(Study material)
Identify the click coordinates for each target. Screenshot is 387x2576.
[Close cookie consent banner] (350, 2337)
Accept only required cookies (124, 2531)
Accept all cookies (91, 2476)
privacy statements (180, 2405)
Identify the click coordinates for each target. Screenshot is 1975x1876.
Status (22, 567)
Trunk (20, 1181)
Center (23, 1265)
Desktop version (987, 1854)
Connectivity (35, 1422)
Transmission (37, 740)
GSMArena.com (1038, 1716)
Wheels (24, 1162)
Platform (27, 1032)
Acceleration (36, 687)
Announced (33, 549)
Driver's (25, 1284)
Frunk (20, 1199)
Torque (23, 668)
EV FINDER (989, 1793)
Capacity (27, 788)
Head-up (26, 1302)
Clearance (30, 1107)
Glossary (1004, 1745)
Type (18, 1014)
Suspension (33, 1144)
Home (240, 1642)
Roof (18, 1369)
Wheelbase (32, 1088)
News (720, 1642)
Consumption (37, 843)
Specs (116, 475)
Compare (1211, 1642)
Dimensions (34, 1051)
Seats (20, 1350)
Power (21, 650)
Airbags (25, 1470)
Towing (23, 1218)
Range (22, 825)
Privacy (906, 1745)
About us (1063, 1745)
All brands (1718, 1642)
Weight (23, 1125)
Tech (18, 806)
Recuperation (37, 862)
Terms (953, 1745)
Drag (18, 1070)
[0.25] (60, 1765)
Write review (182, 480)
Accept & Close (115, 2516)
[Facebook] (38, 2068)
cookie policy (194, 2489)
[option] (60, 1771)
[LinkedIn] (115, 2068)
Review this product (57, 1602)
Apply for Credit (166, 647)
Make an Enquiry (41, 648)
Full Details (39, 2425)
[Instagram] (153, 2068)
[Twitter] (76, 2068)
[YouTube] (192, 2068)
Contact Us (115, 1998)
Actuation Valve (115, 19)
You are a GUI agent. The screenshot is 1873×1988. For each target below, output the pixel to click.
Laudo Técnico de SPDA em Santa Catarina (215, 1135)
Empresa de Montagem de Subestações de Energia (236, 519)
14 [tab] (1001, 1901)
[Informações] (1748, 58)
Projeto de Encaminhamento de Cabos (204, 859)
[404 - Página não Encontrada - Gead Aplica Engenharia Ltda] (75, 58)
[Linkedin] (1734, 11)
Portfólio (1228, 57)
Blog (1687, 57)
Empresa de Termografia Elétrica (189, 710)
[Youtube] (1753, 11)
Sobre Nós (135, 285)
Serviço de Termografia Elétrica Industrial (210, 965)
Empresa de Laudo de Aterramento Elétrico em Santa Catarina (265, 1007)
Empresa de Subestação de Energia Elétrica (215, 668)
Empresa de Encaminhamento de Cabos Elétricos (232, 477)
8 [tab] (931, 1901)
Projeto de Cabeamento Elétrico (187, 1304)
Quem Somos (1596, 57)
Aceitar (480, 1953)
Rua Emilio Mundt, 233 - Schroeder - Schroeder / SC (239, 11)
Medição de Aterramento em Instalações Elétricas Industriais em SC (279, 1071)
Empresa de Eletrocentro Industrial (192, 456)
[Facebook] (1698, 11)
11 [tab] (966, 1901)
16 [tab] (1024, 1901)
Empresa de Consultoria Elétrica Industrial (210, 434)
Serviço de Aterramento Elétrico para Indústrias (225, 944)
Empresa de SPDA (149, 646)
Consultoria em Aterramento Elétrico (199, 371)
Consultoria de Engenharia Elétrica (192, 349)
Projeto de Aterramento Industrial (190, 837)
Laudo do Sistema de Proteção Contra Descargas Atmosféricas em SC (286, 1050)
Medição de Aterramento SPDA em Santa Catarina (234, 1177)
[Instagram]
(End Study material)
What is expected:
Above are the records; copy exactly the lines from the one with "Make an Enquiry (41, 648)" through the final line.

Result:
Make an Enquiry (41, 648)
Full Details (39, 2425)
[Instagram] (153, 2068)
[Twitter] (76, 2068)
[YouTube] (192, 2068)
Contact Us (115, 1998)
Actuation Valve (115, 19)
You are a GUI agent. The screenshot is 1873×1988. For each target below, output the pixel to click.
Laudo Técnico de SPDA em Santa Catarina (215, 1135)
Empresa de Montagem de Subestações de Energia (236, 519)
14 [tab] (1001, 1901)
[Informações] (1748, 58)
Projeto de Encaminhamento de Cabos (204, 859)
[404 - Página não Encontrada - Gead Aplica Engenharia Ltda] (75, 58)
[Linkedin] (1734, 11)
Portfólio (1228, 57)
Blog (1687, 57)
Empresa de Termografia Elétrica (189, 710)
[Youtube] (1753, 11)
Sobre Nós (135, 285)
Serviço de Termografia Elétrica Industrial (210, 965)
Empresa de Laudo de Aterramento Elétrico em Santa Catarina (265, 1007)
Empresa de Subestação de Energia Elétrica (215, 668)
Empresa de Encaminhamento de Cabos Elétricos (232, 477)
8 [tab] (931, 1901)
Projeto de Cabeamento Elétrico (187, 1304)
Quem Somos (1596, 57)
Aceitar (480, 1953)
Rua Emilio Mundt, 233 - Schroeder - Schroeder / SC (239, 11)
Medição de Aterramento em Instalações Elétricas Industriais em SC (279, 1071)
Empresa de Eletrocentro Industrial (192, 456)
[Facebook] (1698, 11)
11 [tab] (966, 1901)
16 [tab] (1024, 1901)
Empresa de Consultoria Elétrica Industrial (210, 434)
Serviço de Aterramento Elétrico para Indústrias (225, 944)
Empresa de SPDA (149, 646)
Consultoria em Aterramento Elétrico (199, 371)
Consultoria de Engenharia Elétrica (192, 349)
Projeto de Aterramento Industrial (190, 837)
Laudo do Sistema de Proteção Contra Descargas Atmosféricas em SC (286, 1050)
Medição de Aterramento SPDA em Santa Catarina (234, 1177)
[Instagram]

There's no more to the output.